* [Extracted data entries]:
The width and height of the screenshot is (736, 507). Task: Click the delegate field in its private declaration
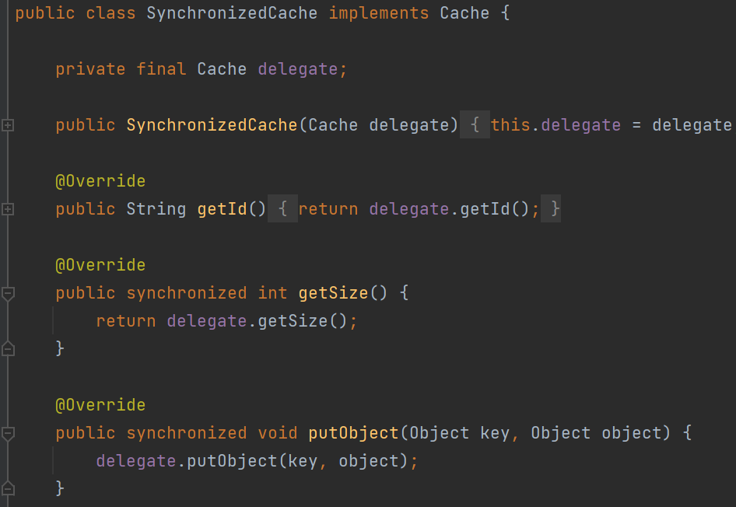tap(297, 69)
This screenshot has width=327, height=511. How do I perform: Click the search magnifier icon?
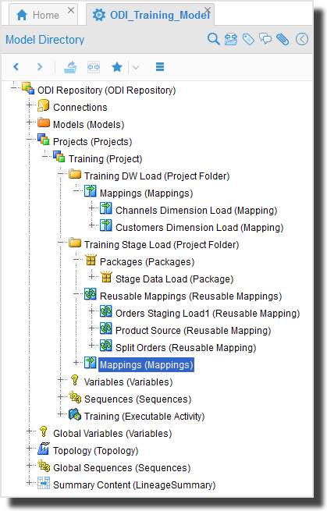[214, 40]
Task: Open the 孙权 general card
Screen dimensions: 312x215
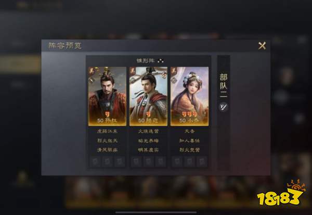Action: pos(107,96)
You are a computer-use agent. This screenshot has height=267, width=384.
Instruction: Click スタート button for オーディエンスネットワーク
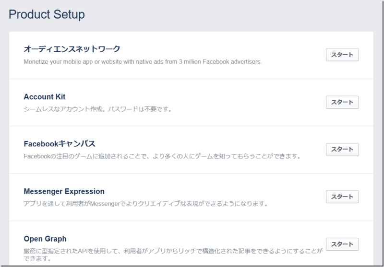pyautogui.click(x=342, y=55)
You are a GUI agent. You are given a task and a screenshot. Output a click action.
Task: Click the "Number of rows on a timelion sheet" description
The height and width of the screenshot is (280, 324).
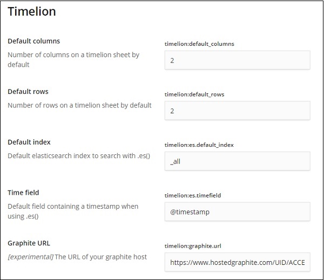(x=79, y=105)
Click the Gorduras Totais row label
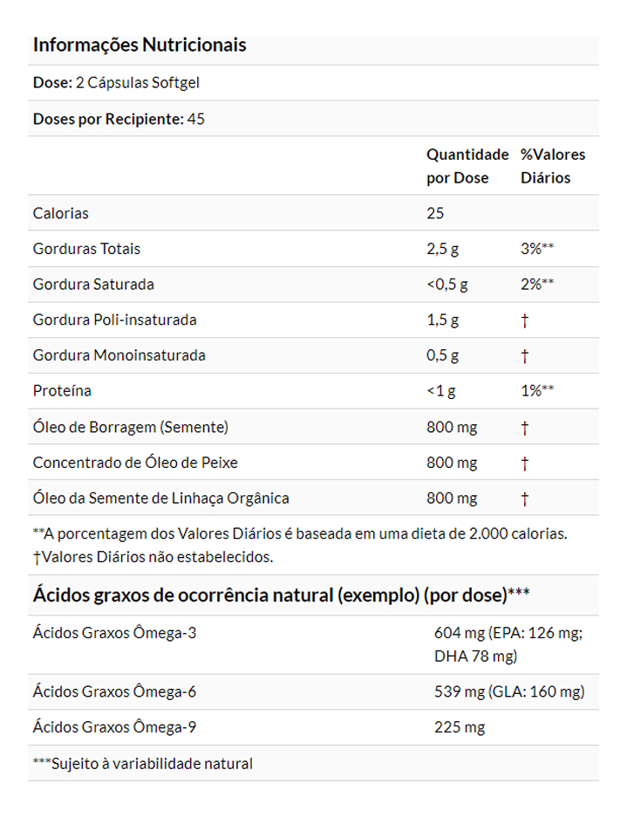627x818 pixels. point(86,249)
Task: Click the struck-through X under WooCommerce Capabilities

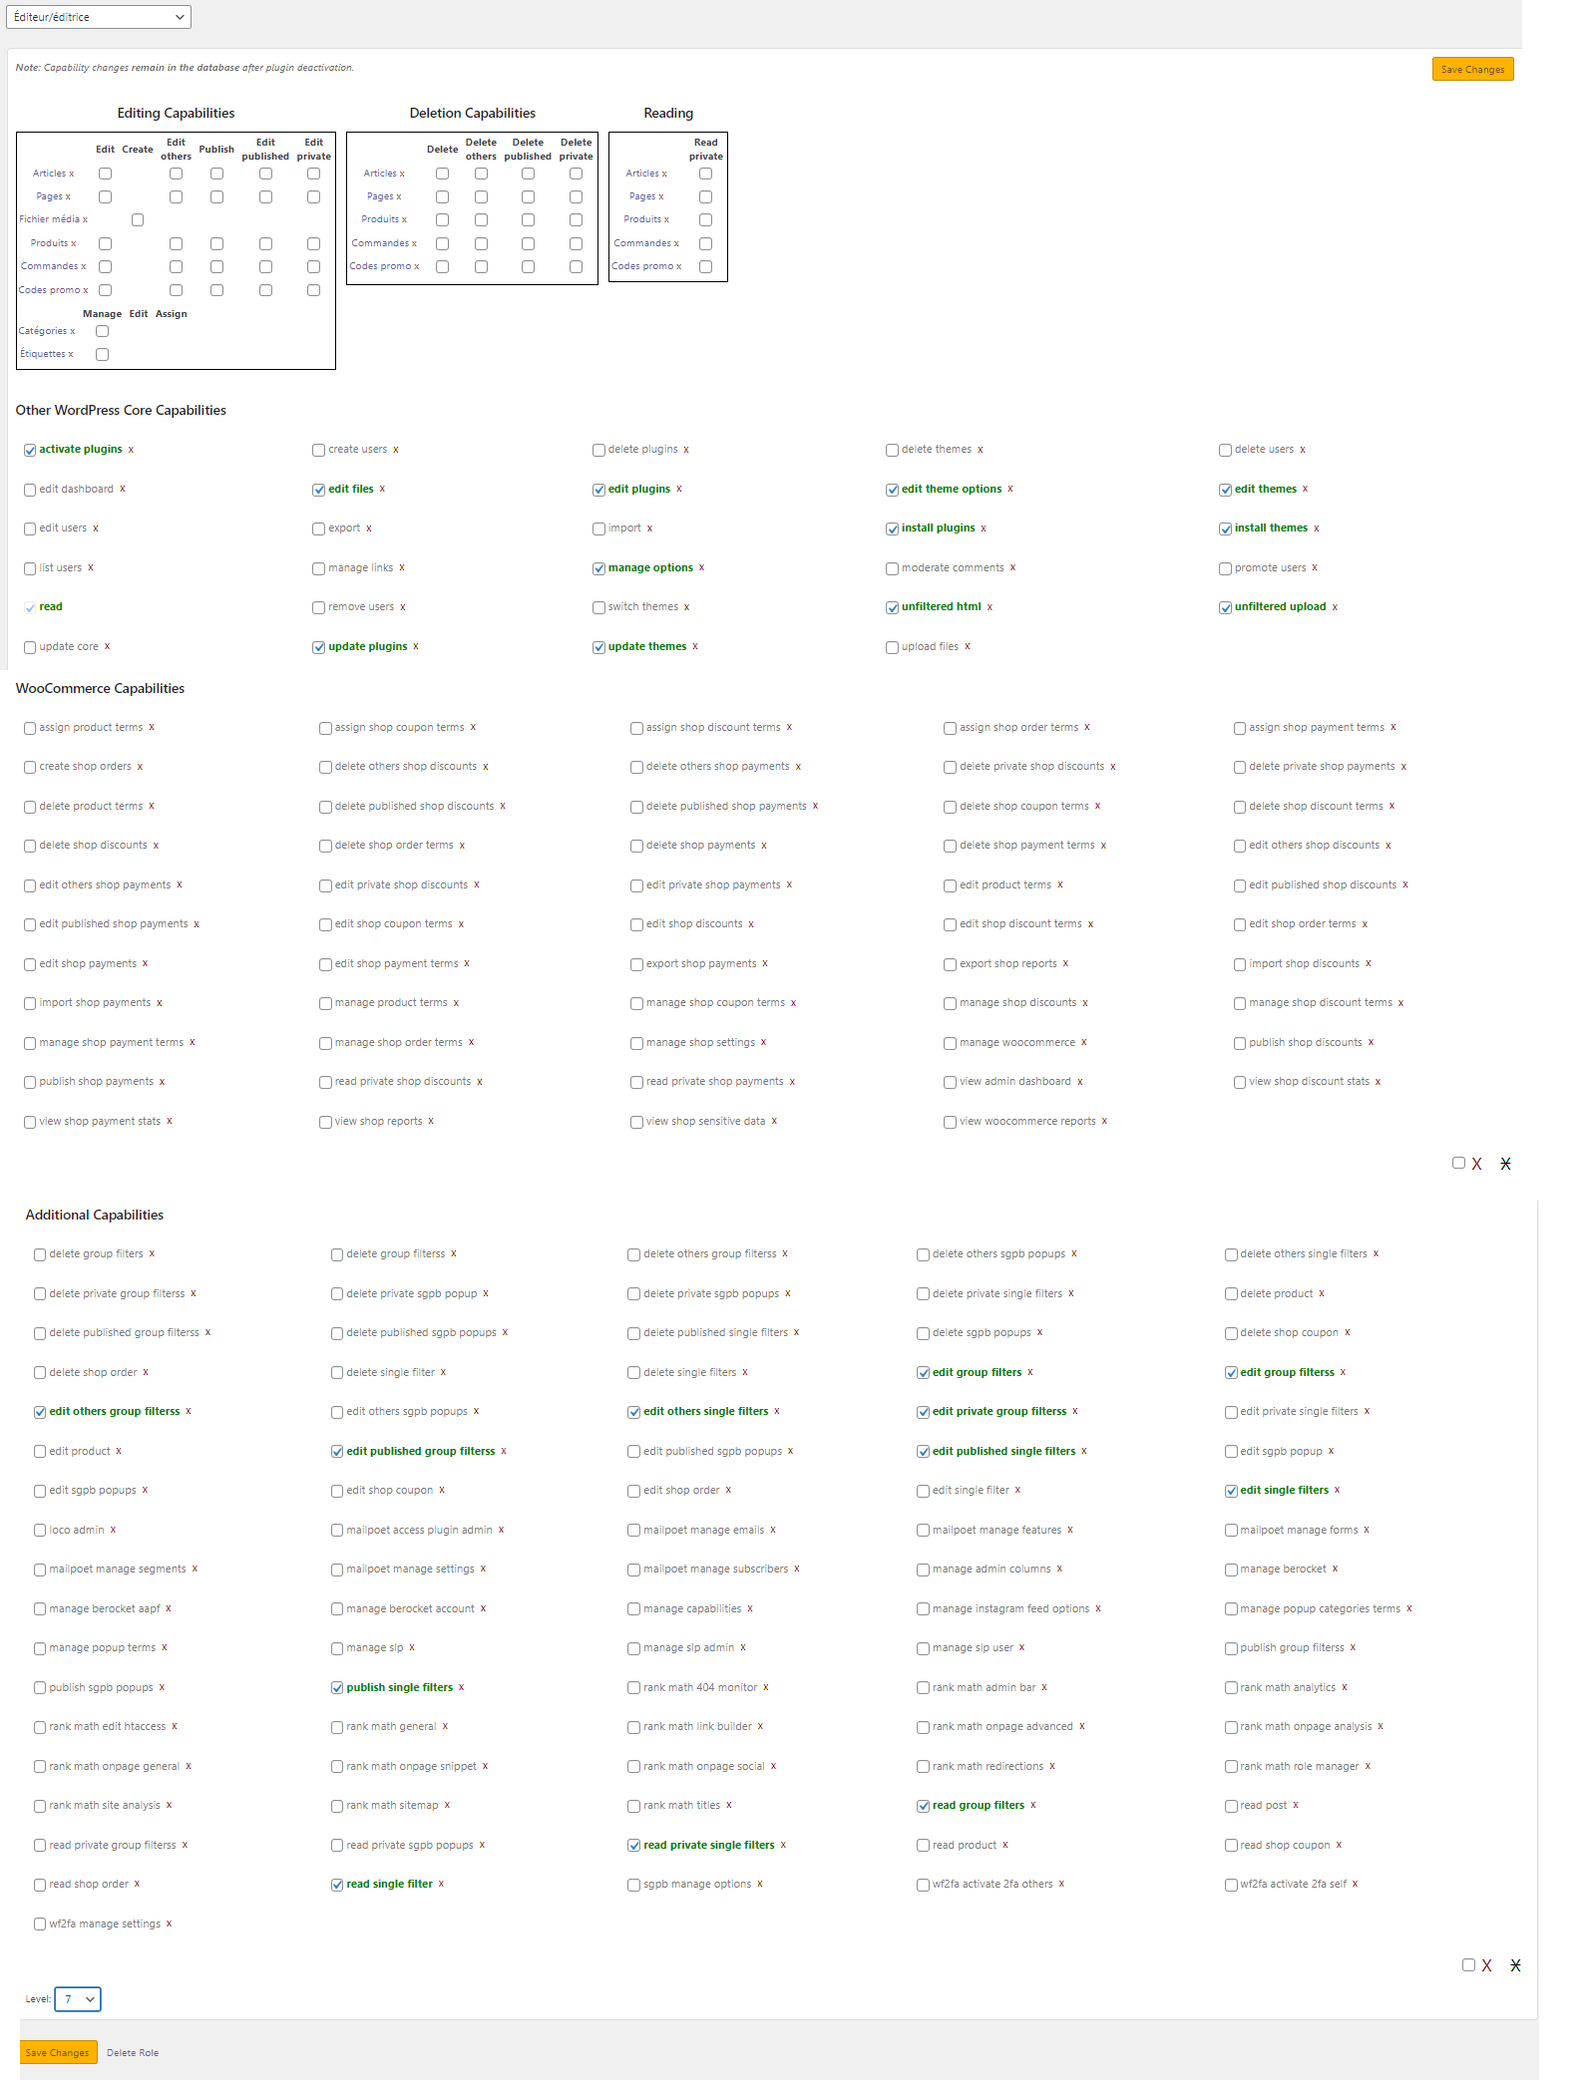Action: pyautogui.click(x=1505, y=1164)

* [EXERCISE OBJECTIVE]:
All of the data should come back exactly as written, but without pictures.

* [RESPONSE TO THE EXERCISE]:
The width and height of the screenshot is (736, 507). Task: Click the delegate field in its private declaration
tap(297, 69)
This screenshot has width=327, height=511. How do I perform: Click the search magnifier icon?
[214, 40]
Task: Open the 孙权 general card
Screen dimensions: 312x215
Action: pos(107,96)
You are a computer-use agent. This screenshot has height=267, width=384.
Instruction: Click スタート button for オーディエンスネットワーク
pyautogui.click(x=342, y=55)
You are a GUI agent. You are given a task and a screenshot. Output a click action.
Task: Click the "Number of rows on a timelion sheet" description
The height and width of the screenshot is (280, 324).
(x=79, y=105)
Click the Gorduras Totais row label
627x818 pixels. point(86,249)
Task: Click the struck-through X under WooCommerce Capabilities

Action: pyautogui.click(x=1505, y=1164)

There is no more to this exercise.